Dezeen Magazine

World's second-tallest building tops out in Shanghai

News: the topping-out ceremony for the Gensler-designed Shanghai Tower, the world's second-tallest building, takes place in Shanghai tomorrow (Saturday).

The 632 metre-high tower has now reached its full height and is second only to the Burj Khalifa tower in Dubai, which measures 828 metres.

The topping-out ceremony, to be held at the construction site in the Lujiazui development zone in Shanghai, will be attended by Gensler founder Art Gensler and senior figures from the Chinese government.

The twisting form of the tower is the result of wind-tunnel tests and is designed to reduce wind load by 24% during typhoons.

The 121-storey tower will be divided into nine vertical zones, with retail at the bottom and hotels, cultural facilities and observation decks at the top. The zones in between will contain offices.

Shanghai Tower by Gensler

Shanghai Tower is due to open in 2014. It forms the centrepiece of the emerging Lujiazui high-rise district in Pudong, which is located on a bend of the Huangpu river opposite downtown Shanghai.

The building already towers over neighbouring buildings including the 421 metre-high, pagoda-shaped Jin Mao Tower by SOM, and the 492 metre-high Shanghai World Financial Center by Kohn Pedersen Fox.

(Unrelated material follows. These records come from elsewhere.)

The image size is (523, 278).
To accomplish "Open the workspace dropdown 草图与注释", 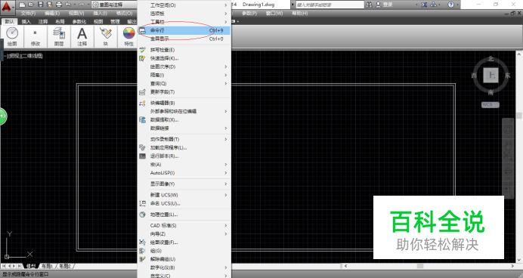I will tap(113, 5).
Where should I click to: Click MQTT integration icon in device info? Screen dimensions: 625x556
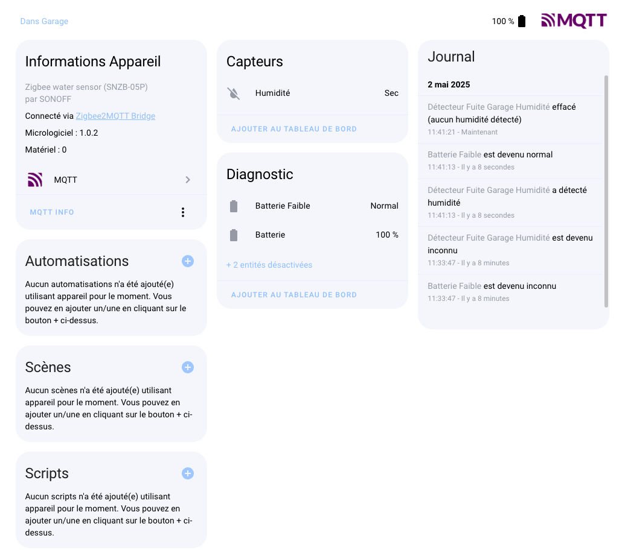[35, 180]
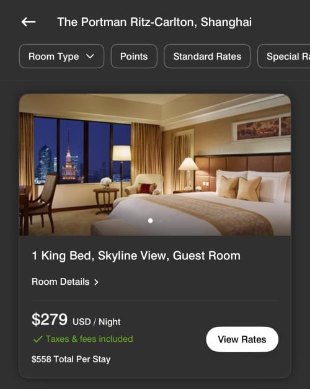The height and width of the screenshot is (389, 310).
Task: Tap the skyline window in room photo
Action: pos(82,150)
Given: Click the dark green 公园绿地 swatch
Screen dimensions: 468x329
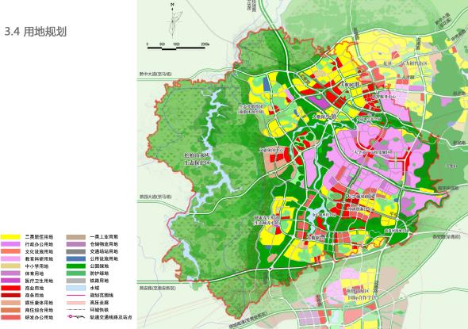Looking at the screenshot, I should (76, 266).
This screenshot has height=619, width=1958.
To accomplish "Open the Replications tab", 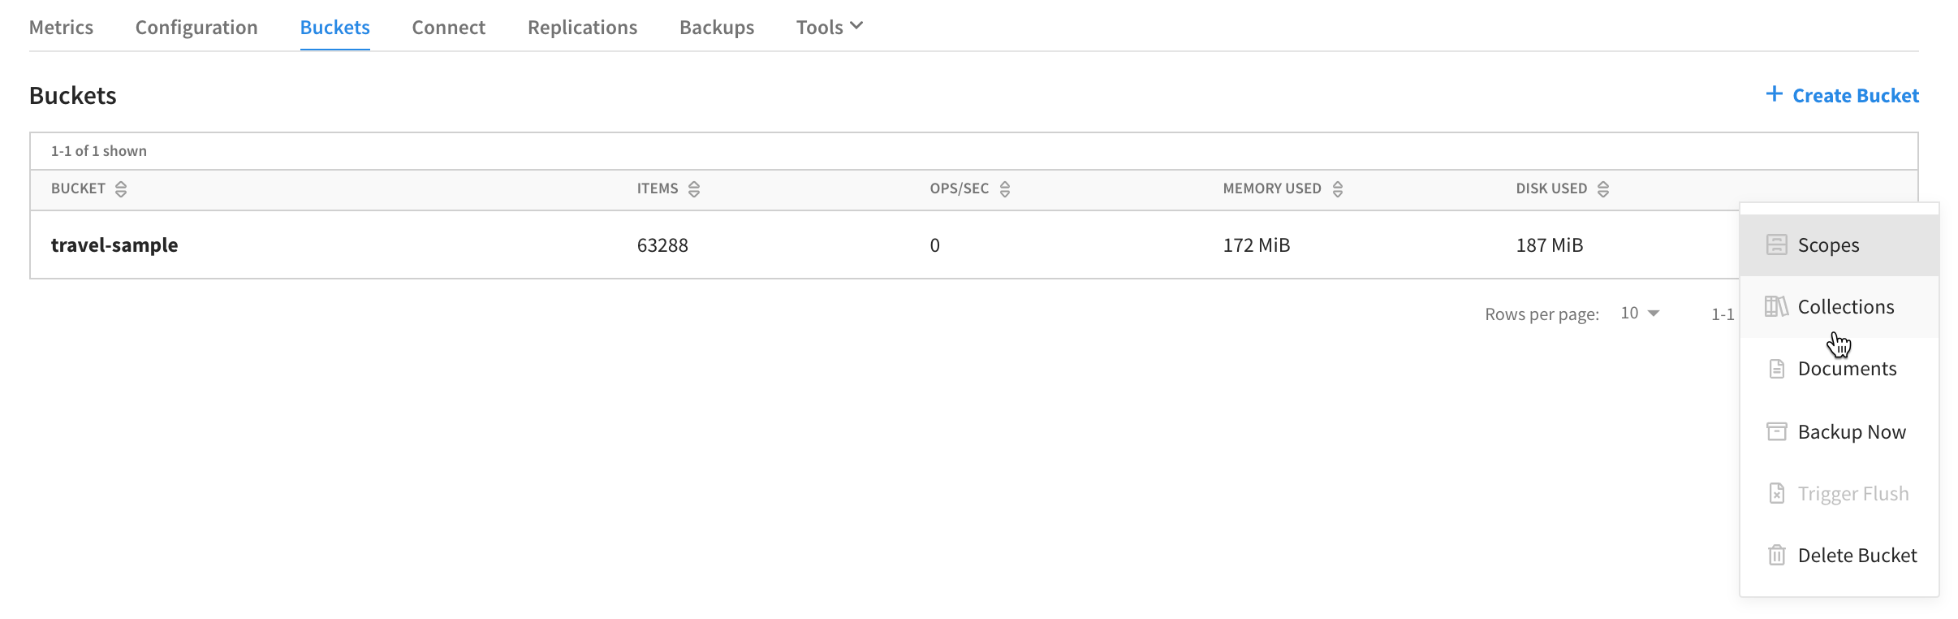I will click(x=582, y=27).
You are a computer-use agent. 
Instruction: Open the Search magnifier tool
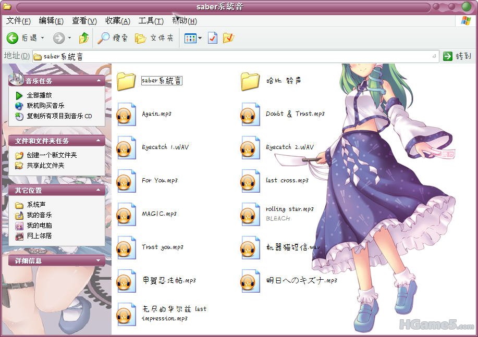pos(104,38)
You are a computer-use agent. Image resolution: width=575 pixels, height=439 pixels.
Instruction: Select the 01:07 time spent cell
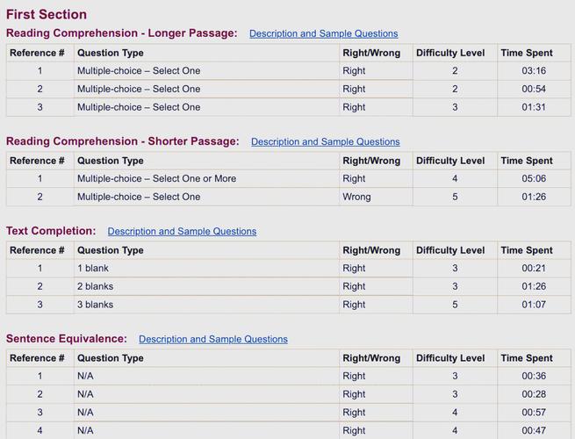click(534, 305)
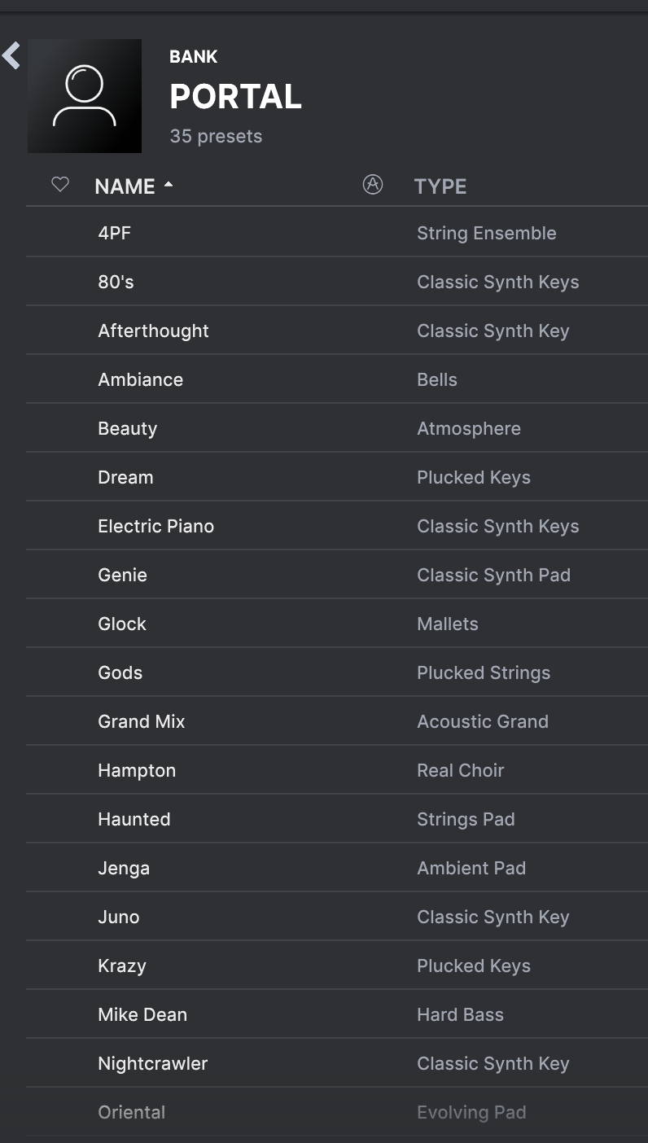Select the Mike Dean Hard Bass preset
648x1143 pixels.
coord(337,1014)
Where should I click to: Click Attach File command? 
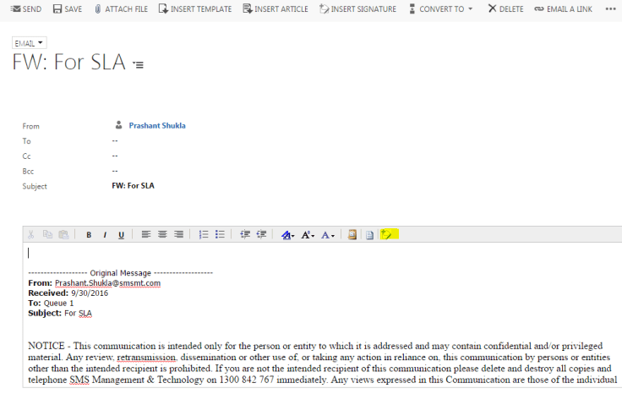pyautogui.click(x=121, y=9)
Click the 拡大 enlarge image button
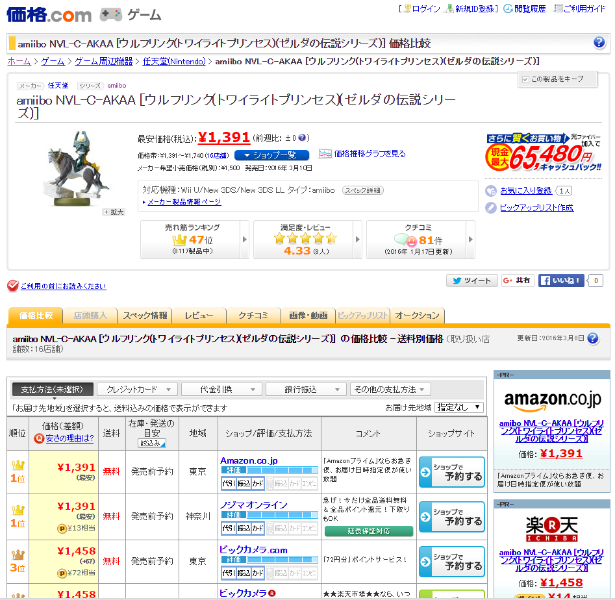Image resolution: width=615 pixels, height=600 pixels. pos(114,212)
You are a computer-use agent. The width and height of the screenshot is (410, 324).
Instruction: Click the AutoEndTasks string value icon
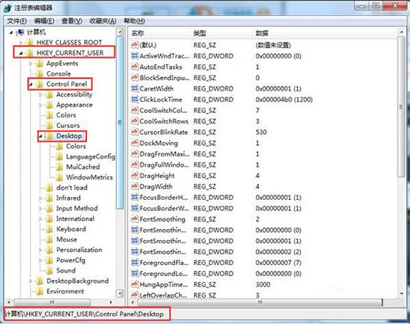(135, 67)
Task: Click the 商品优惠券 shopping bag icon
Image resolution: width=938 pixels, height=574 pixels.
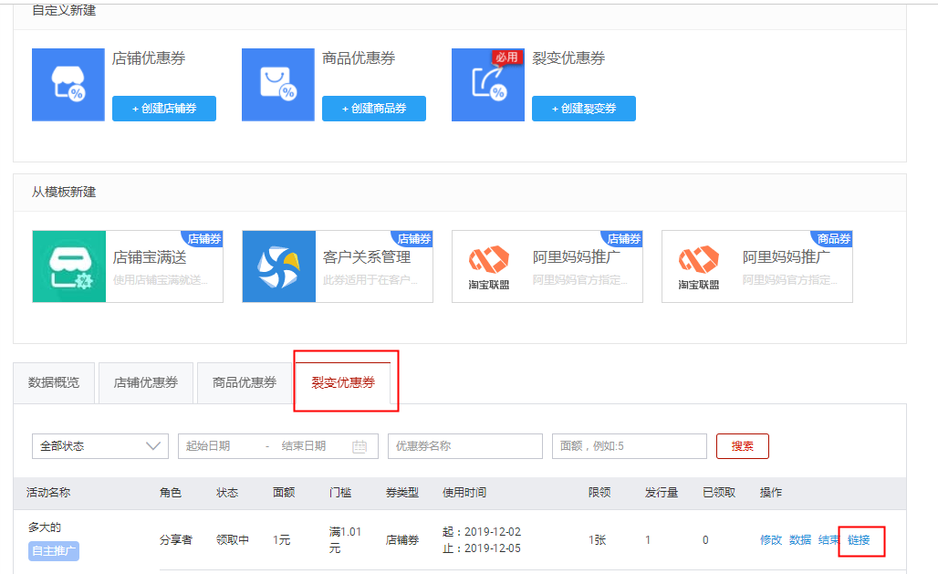Action: (x=278, y=85)
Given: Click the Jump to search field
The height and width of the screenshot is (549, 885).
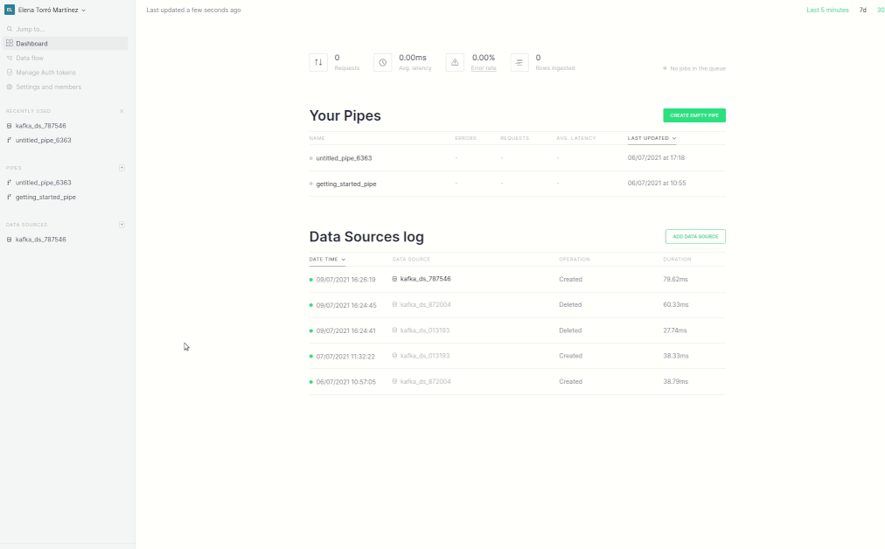Looking at the screenshot, I should [x=31, y=29].
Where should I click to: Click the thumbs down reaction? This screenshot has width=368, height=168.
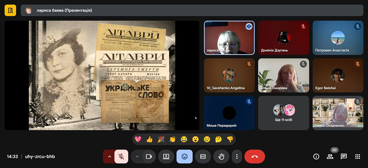click(230, 139)
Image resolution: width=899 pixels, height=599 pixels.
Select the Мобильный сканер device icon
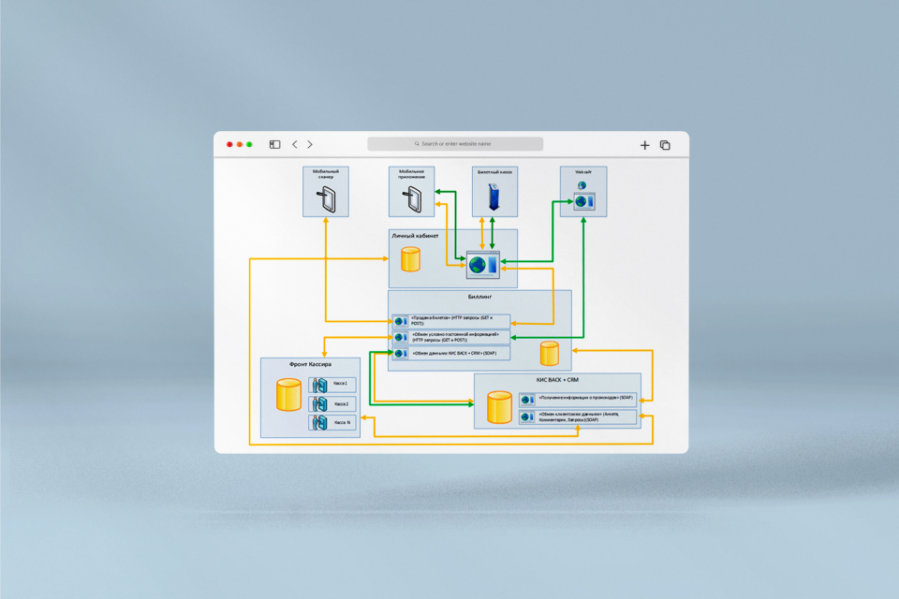[326, 198]
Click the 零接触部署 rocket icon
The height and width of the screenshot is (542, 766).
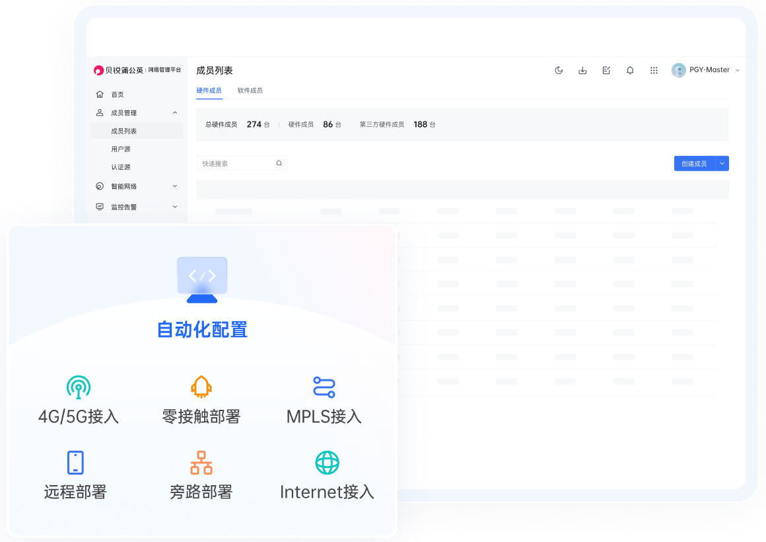pyautogui.click(x=201, y=387)
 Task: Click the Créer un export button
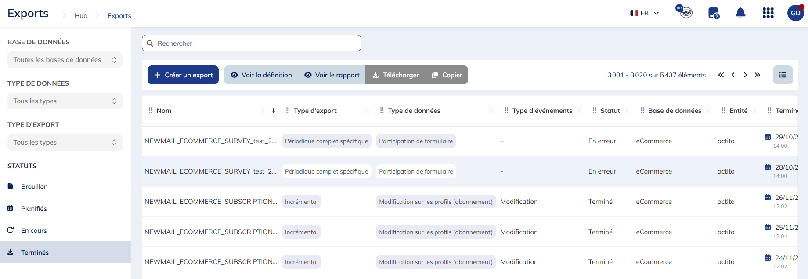coord(183,75)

Last summer, research by the Council for Tall Buildings and Urban Habitats found that nine of the twenty tallest buildings under construction in the world were in China.

Work briefly started earlier this month on what would be the tallest building on earth - the 838 metre-high Sky City in Changsha in central China, which its developers believe they can build in just seven months. However construction was abruptly postponed due to issues with safety certificates and building permits.

Here's some text about Shanghai Tower from Gensler:

Shanghai Tower will anchor the city’s Lujiazui district, which has emerged as one of East Asia’s leading financial centers. Designed by a local team of Gensler architects to embody Shanghai’s rich culture, the 632-meter-high mixed-use building will complete the city’s super-highrise precinct. It is the most forward-looking of the three towers symbolizing Shanghai’s past, present, and future. The new tower takes inspiration from Shanghai’s tradition of parks and neighborhoods. Its curved façade and spiraling form symbolize the dynamic emergence of modern China. By incorporating sustainable best practices, Shanghai Tower is at the forefront of a new generation of super-highrise towers, achieving the highest level of performance and offering unprecedented community access.

Gensler’s vision for Shanghai Tower has taken tangible form after completion of the immense foundation. Soil conditions in Shanghai—a clay-based mixture typical of a river delta—meant supporting the tower on 831 rein- forced concrete bore piles sunk deep into the ground. For three days, a small army of workers assembled to complete the marathon, 60-hour continuous concrete pour. When the job was finished, more than 61,000 cubic meters of concrete had been used to create the six-meter-thick mat foundation.

The tower’s scale and complexity have created so many “firsts” for China’s construction industry that more than 100 expert panels have been established to analyze every aspect of the design. Workers are busy building forms for the concrete core and erecting the gigantic composite supercolumns—measuring 5 x 4 meters at the base and reinforced with steel plates that weigh 145 metric tons each—that will provide structural support for the tower. To carry the load of the trans- parent glass skin, Gensler designed an innovative curtain wall that is suspended from the mechanical floors above and stabilized by a system of hoop rings and struts. And the strategic division of the tower into nine vertical zones will supply the lifeblood of the building’s heating, cooling, water, and power throughout with less energy and at lower cost.

Gensler won the Shanghai Tower project in an invited multi-stage competition among leading international architects. What secured the win were the tower’s design and performance, and Gensler’s commitment to China. To refine the tower’s shape, Gensler’s team used a series of wind tunnel tests to simulate the region’s greatest natural force, the typhoon. Results produced a structure and shape that reduce wind loads by 24 percent—ultimately yielding a savings of $58 million in construction costs. A simple structure, public spaces within the double façade, and sky gardens based on Shanghai’s traditional open courtyards will make Shanghai Tower an unrivaled asset for the Lujiazui district.